Indian companies are likely to increasingly look to list overseas amid a bleak economic environment at home, analysts say.
"Currently, I would presume that promoters would not feel very confident on the kind of valuation they would get on the Indian exchanges considering the global sentiment towards Indian equities right now," said Sonam Udasi, the senior vice president and the head of research at IDBI Capital.
Foreign investors pulled out almost 30 billion rupees (Dh1.61bn) from Indian equities last week, according to data from the securities and exchange board of India.
Stock markets have fallen sharply, with the S&P BSE Sensex yesterday closing at 17,996.15 points from levels above 20,000 last month.
Investors have been withdrawing funds from emerging markets following signals that the US Federal Reserve planned to wind down its stimulus programme.
India has a number of issues of its own, which means the country has been particularly hard hit. Economic growth slowed to a decade low of 5 per cent in the past financial year, while the country continues to struggle with the rupee, which closed at a new low yesterday of 68.825, as well as high inflation and wide deficits.
Pipavav Defence and Offshore Engineering Company, one of India's largest shipbuilding companies, based in Mumbai and listed on India's Bombay Stock Exchange and National Stock Exchange, last month revealed that it planned to raise US$150 million through a listing on the London Stock Exchange.
The company said the listing was planned by October and would help to "reduce overall debt equity and strengthen the balance sheet significantly", as it planned to invest in its subsidiaries.
Havells, which is India's largest electrical parts maker, is also considering listing its overseas business in London, according to a Bloomberg report this month.
American and London listings are the preferred options for Indian companies because of the access to investors and capital in those markets, Mr Udasi said.
"Singapore is a distant third," he added.
He pointed out that many Indian companies would fail to qualify for the strict filing requirements demanded in the United Kingdom and the United States.
The cost of listing abroad would also prevent many firms from actually going through with the process following evaluation, he said.
"I don't think many of the Indian promoters are thinking of delisting [from the Indian stock exchanges]," said Mr Udasi. "You don't change your strategy. It's a cycle. However, there are current equity needs."

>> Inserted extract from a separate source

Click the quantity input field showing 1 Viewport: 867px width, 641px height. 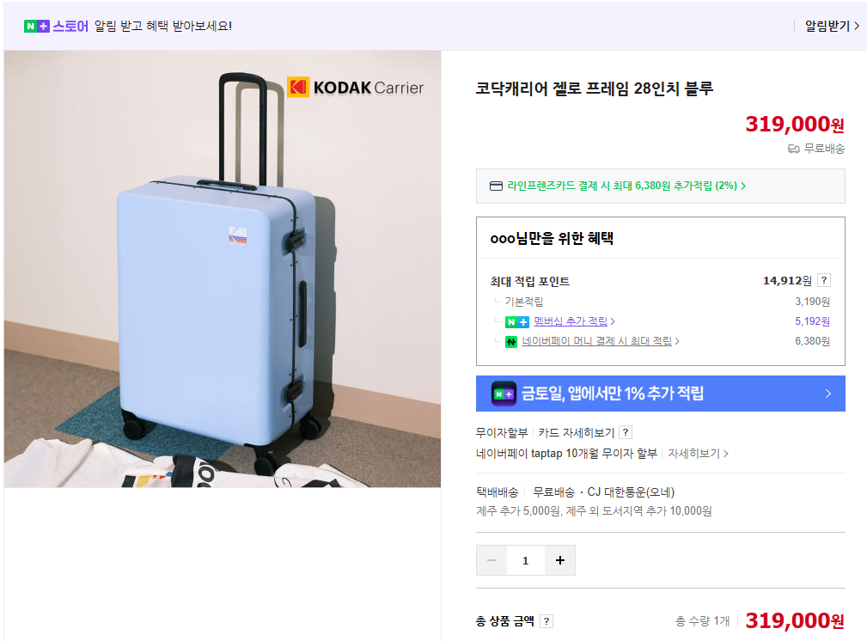526,560

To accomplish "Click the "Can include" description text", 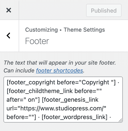I will tap(19, 71).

The Indian government is reportedly considering allowing unlisted Indian firms to list abroad.
Last week, unnamed sources at the finance ministry told the The Economic Times that the government believed there were unlisted Indian companies that could successfully raise capital overseas.
"It's a good idea as there are specialised investors and specialised exchanges that prefer certain sectors," Ashutosh Maheshwari, the chief executive of Motilal Oswal Investment Advisors, was quoted as saying.
"For example mining and metals is a favourite on the Toronto stock exchange."
Mr Udasi agreed, saying: "A need for money. I think [the government] would be happy to give them all options because India's banking system cannot help them beyond a certain point. Guys who need equity right now, such as those who have large projects, if they were to go to the [Indian] market right now and look to dilute 5 per cent, the stock correction will be so substantial."
He said that small and medium companies were more in need of solutions for raising money than large caps.
But not everyone was convinced that Indian companies would have success listing overseas.
"I don't think the global perception of India is very conducive," said Kamal Sen, the president and chief executive of Cogitaas, a consultancy.
"Most Indian companies are domestic players, and their valuation depends on the growth of the domestic market. So given a domestic downturn, I don't think overseas listings can help very much."